For instance. I open graph builder, selecte two columns and create a ratio via right click. Ghost data. I then use this ratio in the graph and then save the graph builder script to the data table. Then I save the data table. I close JMP and then open JMP and the table. No column acutally exists with the ratio in the data table, but when I run the graph builder script it contains the derived ratio and plots it even though it does not exist in the data table.

 

This derived variable is not availble for any other platform until you save it to the data table, that much is true. Is this what you mean by "in platform" variables not being availble?

 

It would make sense to me since we are specificlly defining a transformed variable within the context of the analysis and not within the context of the data table itself. One would need to make a derived column in the data table itself to be availbe to all platforms (select two columns and use New Formula Column or create a new column wiht a column formula as you have noted).

 

However, there seems to be a strange artifact that if you do this for fit model and save the results to the data table, then save the data table followed by closing JMP. Then open the saved data table and run the fit model (at least standard least squares saved script). That derived (ghost) variable suddenly becomes available to other platforms even when the standard least squares platform is closed. At least in 13.2.0 on the Mac. This does not work on the Early Adopter version, so I suspect that this maybe a "bug".

ih

Community Trekker

Joined:

Sep 30, 2016

This was my fear.  The problem is that, with the exception of graphing platforms, almost every time I try a 'temporary' transformation I use it in a couple different platforms before deciding if I want to keep it.

 

Thanks for the reply.

markbailey

Staff

Joined:

Jun 23, 2011

What is the harm in saving the temporary column in the data table the first time if you want to re-use it with other platforms? You can always delete it later if it has no persistent value.

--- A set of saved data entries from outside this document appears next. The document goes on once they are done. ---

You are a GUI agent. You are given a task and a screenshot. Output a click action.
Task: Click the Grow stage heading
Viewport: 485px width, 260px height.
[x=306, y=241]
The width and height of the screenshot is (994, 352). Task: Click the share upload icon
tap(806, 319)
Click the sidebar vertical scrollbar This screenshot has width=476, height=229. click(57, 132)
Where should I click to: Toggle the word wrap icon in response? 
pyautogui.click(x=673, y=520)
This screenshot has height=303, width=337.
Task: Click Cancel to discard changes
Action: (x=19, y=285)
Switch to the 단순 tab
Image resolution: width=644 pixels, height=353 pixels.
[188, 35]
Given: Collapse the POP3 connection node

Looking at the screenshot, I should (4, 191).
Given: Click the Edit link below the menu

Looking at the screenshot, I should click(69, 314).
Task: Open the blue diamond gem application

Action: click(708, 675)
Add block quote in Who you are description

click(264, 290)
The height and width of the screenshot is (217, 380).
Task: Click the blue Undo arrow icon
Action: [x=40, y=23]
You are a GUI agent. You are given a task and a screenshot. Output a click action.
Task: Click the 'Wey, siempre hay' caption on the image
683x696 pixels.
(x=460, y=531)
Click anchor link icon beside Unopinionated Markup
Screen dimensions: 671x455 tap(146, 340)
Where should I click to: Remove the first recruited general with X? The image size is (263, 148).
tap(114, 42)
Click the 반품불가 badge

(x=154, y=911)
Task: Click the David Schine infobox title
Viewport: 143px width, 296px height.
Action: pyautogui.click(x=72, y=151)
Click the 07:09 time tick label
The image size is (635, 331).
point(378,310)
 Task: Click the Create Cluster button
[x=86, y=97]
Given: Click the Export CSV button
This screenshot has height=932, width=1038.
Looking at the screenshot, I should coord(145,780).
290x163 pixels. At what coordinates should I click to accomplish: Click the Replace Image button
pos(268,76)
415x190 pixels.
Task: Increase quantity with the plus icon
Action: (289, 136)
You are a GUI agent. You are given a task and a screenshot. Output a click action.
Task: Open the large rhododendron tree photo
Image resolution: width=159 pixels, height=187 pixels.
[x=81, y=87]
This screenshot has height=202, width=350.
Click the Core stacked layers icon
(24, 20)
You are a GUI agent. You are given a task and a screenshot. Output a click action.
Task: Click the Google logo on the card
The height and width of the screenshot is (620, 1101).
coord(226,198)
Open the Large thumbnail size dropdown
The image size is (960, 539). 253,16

Learn it once, use it forever!
ih

Community Trekker

Joined:

Sep 30, 2016

The biggest motivation for this is keeping track of which transformations I want to keep and which are still being evaluated.  In a manufacturing data mining example, hundreds or thousands of transformations might be generated, and if they are all saved to the data table (which I did up until a month ago and still do for complex transformations) then the user needs to keep track of which columns they created now and which they liked or used in previous analyses.

 

JMP also seems to use more memory when they are all stored in the data table.